VALID - Visual Analytics in Data-driven Journalism

Mastering the Information Overload. Processing complex data is essential for quality in data-driven journalism. This research project combines data and visual analytics, with a focus on journalistic needs.

Short Description

We live in a world in which it is increasingly important to understand complex socio-economical and ecological phenomena to facilitate well-informed decisions. Traditionally, journalists play an important role in this endeavor by uncovering hidden patterns and relationships to inform, enlighten, and entertain.

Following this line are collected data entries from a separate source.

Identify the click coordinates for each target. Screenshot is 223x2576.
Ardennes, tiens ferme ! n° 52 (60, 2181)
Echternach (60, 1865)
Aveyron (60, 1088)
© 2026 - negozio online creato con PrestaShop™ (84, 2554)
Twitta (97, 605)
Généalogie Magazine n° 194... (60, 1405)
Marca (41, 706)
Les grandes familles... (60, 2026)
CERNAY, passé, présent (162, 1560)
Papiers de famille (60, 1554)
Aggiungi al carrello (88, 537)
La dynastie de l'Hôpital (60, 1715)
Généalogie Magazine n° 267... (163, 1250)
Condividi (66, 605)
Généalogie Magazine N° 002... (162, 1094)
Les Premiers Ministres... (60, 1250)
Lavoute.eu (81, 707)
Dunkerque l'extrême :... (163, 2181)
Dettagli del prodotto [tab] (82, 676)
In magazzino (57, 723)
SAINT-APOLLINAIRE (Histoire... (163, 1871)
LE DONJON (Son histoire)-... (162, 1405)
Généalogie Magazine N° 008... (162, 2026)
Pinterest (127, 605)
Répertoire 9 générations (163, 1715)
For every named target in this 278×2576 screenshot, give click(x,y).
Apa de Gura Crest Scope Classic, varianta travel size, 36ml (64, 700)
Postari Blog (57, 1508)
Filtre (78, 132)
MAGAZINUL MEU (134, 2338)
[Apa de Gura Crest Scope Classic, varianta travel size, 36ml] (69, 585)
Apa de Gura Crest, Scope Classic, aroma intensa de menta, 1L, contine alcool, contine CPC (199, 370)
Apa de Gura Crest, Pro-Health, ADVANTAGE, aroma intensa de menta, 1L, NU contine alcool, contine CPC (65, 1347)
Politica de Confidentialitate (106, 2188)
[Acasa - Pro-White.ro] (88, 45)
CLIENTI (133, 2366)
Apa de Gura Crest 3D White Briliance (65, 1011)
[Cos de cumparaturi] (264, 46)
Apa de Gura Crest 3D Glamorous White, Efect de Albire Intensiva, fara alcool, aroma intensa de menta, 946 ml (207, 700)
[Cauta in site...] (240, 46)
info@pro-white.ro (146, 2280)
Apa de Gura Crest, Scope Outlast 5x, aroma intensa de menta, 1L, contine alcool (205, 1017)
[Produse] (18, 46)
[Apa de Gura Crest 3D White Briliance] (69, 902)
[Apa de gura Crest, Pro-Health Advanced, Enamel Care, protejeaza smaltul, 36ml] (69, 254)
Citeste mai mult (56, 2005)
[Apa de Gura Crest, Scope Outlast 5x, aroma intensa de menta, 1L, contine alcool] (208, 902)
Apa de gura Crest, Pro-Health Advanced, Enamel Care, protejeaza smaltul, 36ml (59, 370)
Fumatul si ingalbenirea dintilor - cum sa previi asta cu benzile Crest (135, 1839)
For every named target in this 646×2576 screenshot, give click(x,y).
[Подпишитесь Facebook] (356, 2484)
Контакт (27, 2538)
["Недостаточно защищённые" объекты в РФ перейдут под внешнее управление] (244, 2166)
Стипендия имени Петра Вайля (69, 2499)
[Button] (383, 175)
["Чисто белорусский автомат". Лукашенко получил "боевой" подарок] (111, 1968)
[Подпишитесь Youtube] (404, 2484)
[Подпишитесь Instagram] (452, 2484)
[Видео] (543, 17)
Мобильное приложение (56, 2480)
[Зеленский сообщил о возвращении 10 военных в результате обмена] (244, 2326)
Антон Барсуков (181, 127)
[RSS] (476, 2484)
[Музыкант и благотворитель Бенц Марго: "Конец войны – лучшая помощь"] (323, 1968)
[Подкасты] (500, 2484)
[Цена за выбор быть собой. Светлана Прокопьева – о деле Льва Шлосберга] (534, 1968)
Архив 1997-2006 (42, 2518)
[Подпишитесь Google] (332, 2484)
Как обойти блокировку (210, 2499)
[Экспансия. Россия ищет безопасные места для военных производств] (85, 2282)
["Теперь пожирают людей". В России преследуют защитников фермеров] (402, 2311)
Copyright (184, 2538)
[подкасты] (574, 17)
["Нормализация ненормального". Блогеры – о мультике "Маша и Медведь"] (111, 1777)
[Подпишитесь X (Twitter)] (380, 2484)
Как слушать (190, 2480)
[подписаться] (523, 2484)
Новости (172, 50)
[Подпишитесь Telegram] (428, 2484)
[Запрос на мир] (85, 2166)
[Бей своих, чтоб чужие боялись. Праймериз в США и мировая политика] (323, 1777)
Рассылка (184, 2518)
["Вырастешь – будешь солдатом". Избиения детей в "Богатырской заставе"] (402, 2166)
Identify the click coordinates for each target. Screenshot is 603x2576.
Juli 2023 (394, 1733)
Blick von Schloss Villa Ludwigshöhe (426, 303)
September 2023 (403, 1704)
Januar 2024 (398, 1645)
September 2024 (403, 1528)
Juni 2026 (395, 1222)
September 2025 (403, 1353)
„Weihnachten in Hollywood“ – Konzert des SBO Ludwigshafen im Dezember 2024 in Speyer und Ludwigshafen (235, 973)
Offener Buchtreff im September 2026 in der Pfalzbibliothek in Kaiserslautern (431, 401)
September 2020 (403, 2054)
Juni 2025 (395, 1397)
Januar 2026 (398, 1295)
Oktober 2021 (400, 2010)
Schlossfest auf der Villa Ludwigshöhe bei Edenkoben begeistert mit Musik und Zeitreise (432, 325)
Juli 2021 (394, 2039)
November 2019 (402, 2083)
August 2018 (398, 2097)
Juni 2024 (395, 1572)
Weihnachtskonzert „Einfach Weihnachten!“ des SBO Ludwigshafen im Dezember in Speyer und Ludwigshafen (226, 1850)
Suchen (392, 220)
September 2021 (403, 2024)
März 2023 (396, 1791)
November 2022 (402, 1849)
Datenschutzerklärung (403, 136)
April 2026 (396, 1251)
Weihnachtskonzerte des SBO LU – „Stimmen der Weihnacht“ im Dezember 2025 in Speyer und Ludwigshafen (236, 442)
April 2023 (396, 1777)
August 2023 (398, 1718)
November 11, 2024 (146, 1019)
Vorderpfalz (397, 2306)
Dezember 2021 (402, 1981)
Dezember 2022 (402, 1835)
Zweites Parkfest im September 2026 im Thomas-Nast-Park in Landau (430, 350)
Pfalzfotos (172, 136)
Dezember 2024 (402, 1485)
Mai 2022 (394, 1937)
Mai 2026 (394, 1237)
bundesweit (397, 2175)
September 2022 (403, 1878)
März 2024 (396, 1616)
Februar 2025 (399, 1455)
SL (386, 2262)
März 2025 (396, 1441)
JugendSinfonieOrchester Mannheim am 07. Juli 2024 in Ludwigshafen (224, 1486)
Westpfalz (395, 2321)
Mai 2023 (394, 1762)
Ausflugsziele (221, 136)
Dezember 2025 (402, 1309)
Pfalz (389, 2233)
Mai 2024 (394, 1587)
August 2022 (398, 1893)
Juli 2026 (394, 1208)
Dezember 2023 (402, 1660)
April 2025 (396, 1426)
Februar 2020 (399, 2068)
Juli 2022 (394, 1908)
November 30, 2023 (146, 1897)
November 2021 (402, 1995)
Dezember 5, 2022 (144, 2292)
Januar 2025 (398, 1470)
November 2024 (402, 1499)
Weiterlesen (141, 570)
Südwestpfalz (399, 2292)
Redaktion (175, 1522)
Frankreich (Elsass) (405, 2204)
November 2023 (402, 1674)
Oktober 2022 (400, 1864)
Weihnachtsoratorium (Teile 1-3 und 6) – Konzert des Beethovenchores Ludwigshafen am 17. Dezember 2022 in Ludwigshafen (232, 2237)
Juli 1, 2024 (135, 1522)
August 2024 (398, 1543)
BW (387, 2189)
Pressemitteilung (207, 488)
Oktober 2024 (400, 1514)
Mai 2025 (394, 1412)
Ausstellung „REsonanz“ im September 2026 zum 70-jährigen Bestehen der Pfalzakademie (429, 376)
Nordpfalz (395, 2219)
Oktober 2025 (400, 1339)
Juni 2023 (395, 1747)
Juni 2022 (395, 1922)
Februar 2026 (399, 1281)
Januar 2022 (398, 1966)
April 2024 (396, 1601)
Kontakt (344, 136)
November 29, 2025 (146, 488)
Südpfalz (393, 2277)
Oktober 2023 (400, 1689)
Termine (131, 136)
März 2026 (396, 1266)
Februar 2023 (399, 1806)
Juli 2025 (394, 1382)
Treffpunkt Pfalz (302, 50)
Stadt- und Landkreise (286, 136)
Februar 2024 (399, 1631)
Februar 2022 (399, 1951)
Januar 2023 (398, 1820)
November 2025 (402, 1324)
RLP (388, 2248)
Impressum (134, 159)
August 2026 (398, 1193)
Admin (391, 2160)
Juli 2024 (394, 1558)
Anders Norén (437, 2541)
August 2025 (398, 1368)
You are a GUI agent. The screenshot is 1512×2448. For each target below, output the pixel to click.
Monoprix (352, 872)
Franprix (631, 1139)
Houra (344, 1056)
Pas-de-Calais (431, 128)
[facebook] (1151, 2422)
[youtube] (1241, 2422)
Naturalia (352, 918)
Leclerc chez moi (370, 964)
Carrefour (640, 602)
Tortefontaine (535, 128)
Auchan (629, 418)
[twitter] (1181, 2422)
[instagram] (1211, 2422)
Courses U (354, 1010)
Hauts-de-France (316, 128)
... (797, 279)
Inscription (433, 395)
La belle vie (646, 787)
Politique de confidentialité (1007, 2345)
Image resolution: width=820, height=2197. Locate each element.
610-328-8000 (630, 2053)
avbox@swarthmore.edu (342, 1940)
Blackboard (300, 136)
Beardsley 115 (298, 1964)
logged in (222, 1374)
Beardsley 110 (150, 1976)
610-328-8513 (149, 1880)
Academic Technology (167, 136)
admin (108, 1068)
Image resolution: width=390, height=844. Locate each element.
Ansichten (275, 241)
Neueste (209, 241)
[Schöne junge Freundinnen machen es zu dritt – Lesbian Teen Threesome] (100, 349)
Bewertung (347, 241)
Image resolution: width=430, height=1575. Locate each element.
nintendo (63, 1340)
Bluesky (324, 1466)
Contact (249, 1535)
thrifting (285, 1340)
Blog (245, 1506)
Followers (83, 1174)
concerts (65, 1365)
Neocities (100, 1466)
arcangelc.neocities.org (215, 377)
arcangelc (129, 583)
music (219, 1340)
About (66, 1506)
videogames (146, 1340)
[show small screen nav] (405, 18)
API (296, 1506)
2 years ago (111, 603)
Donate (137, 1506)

With the ever-growing amount and availability of data, it becomes crucial for journalists to use elements of data analysis and visualization in their work. This trend led to the advent of the emerging field of Data-Driven Journalism (DDJ), which involves computersupported data-based reasoning as well as interactive visualization./p>

The project VALiD combines Data Journalism and Visual Analytics. The core principle of Visual Analytics is the integration of the outstanding visual perception and reasoning capabilities of humans with the strengths of automated data analysis of computers. Thus it aims to make large and complex data more comprehensible and facilitate new insights.

Although news organizations such as the New York Times or the Guardian apply data journalism, the majority of journalists still face significant obstacles hampering the utilization of data for their work. Often, newsroom workflows do not cover data journalistic processes, available tools require advanced technical expertise, or dealing with complex, heterogeneous data is not supported.

Mitigating these obstacles is the main goal of the VALiD project: Following a user-centered and problem-driven research process, the involved researchers design techniques to support data journalists in dealing with complex heterogeneous data, and develop a set of guidelines and best practices for data journalism workflows. Because heterogeneous data is a large field with many different facets, we are focusing specifically on two types: First, textual data over time, such as transcripts of parliament debates, are investigated. Second, we analyze dynamic networks combined with quantitative flows, as for example data on governmental advertisement in media.